→ ESTRATTO DELLA PAGINA:
• • • • •
Pair programming + AI: un connubio possibile?
Possiamo immaginare di fare pair programming non con un’altra persona ma con l’intelligenza artificiale? Questa domanda, che può sembrare una provocazione, apre invece una serie di riflessioni molto interessanti e, forse, più attuali di quanto pensiamo. Prima di cominciare a vedere l’argomento in maniera più approfondita, però, è necessario un breve disclaimer:
- nessuna intelligenza artificiale è stata maltrattata per scrivere questo articolo (qualche saltuario accidenti a parte);
- non parleremo nel dettaglio di machine learning o AI, ma vogliamo approfondire l’idea che l’intelligenza artificiale, insieme all’apprendimento guidato o all’autoapprendimento, possa entrare nella vita degli sviluppatori e aiutarli a creare software migliore e di maggiore qualità.
Machine learning vs. Deep learning
È necessario, inoltre, fare una piccola parentesi per chiarire la differenza tra machine learning e deep learning: due termini che sentiamo usare spesso e che hanno alcune differenze sostanziali.
Immaginiamo di avere come input un cane e di dover classificare se è cane o non cane.
Con il machine learning, una persona deve estrarre le caratteristiche per capire se quell’immagine è considerabile un cane (coda, zampe, etc.) e una rete neurale viene addestrata per la sua classificazione. Una volta addestrata, la rete neurale è in grado di classificare in modo corretto se quello che “vede” è cane o non cane
Con il deep learning, l’apprendimento non è supervisionato da una persona: l’estrazione delle caratteristiche e la classificazione viene fatta direttamente dalla rete neurale.
• • • • •
→ MATERIALE FORNITO:
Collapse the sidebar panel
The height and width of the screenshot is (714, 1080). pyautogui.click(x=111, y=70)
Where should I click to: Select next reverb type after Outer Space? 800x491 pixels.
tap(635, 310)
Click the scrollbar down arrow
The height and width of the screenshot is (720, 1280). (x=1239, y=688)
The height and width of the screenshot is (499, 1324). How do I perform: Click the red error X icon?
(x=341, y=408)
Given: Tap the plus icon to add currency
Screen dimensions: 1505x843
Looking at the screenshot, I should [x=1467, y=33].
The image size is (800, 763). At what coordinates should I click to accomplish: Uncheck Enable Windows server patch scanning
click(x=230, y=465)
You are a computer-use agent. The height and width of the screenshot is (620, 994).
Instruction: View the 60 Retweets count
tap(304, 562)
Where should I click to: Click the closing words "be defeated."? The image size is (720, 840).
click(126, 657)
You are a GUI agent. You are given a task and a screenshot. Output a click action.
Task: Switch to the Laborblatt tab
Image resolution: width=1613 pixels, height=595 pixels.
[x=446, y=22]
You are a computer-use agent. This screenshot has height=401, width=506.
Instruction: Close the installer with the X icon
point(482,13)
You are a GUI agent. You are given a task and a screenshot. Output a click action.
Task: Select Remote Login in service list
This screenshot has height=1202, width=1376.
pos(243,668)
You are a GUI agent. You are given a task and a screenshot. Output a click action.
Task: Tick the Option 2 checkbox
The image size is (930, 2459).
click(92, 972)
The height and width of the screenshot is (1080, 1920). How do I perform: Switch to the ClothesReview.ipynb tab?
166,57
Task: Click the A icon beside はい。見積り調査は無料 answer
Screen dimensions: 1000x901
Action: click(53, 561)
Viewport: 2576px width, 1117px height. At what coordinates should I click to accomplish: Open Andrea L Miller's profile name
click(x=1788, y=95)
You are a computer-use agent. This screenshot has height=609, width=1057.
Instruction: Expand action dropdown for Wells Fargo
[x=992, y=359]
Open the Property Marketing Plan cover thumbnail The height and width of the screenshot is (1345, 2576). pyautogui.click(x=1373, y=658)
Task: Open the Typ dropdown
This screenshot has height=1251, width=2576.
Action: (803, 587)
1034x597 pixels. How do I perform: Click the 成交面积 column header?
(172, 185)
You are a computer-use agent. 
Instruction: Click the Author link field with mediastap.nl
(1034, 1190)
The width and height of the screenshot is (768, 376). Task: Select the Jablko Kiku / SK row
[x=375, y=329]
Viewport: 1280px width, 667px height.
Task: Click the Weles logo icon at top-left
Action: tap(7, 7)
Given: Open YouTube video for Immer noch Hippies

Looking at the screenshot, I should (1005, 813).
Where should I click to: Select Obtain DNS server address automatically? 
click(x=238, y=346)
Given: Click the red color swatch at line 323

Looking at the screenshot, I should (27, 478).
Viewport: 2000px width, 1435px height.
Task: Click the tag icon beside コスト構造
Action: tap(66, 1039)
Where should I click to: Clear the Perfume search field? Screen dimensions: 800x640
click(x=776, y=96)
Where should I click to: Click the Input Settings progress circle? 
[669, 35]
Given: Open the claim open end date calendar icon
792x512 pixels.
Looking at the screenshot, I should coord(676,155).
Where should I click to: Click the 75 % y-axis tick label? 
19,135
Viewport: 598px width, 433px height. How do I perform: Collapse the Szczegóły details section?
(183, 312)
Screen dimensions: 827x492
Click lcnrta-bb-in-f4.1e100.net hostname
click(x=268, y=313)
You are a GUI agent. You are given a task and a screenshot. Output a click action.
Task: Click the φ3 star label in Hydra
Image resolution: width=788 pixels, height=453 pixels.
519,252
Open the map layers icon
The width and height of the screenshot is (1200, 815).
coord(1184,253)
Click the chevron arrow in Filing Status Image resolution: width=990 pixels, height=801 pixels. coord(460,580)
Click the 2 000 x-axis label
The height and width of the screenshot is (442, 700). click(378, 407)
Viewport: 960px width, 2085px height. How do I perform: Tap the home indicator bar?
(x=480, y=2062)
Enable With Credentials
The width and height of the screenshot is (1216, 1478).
• • • • •
→ OBIETTIVO: Trascriva per intero il testo sul pair programming con l'intelligenza artificiale, senza apportarvi alcuna modifica.

→ RISPOSTA:
Pair programming + AI: un connubio possibile?
Possiamo immaginare di fare pair programming non con un’altra persona ma con l’intelligenza artificiale? Questa domanda, che può sembrare una provocazione, apre invece una serie di riflessioni molto interessanti e, forse, più attuali di quanto pensiamo. Prima di cominciare a vedere l’argomento in maniera più approfondita, però, è necessario un breve disclaimer:
- nessuna intelligenza artificiale è stata maltrattata per scrivere questo articolo (qualche saltuario accidenti a parte);
- non parleremo nel dettaglio di machine learning o AI, ma vogliamo approfondire l’idea che l’intelligenza artificiale, insieme all’apprendimento guidato o all’autoapprendimento, possa entrare nella vita degli sviluppatori e aiutarli a creare software migliore e di maggiore qualità.
Machine learning vs. Deep learning
È necessario, inoltre, fare una piccola parentesi per chiarire la differenza tra machine learning e deep learning: due termini che sentiamo usare spesso e che hanno alcune differenze sostanziali.
Immaginiamo di avere come input un cane e di dover classificare se è cane o non cane.
Con il machine learning, una persona deve estrarre le caratteristiche per capire se quell’immagine è considerabile un cane (coda, zampe, etc.) e una rete neurale viene addestrata per la sua classificazione. Una volta addestrata, la rete neurale è in grado di classificare in modo corretto se quello che “vede” è cane o non cane
Con il deep learning, l’apprendimento non è supervisionato da una persona: l’estrazione delle caratteristiche e la classificazione viene fatta direttamente dalla rete neurale.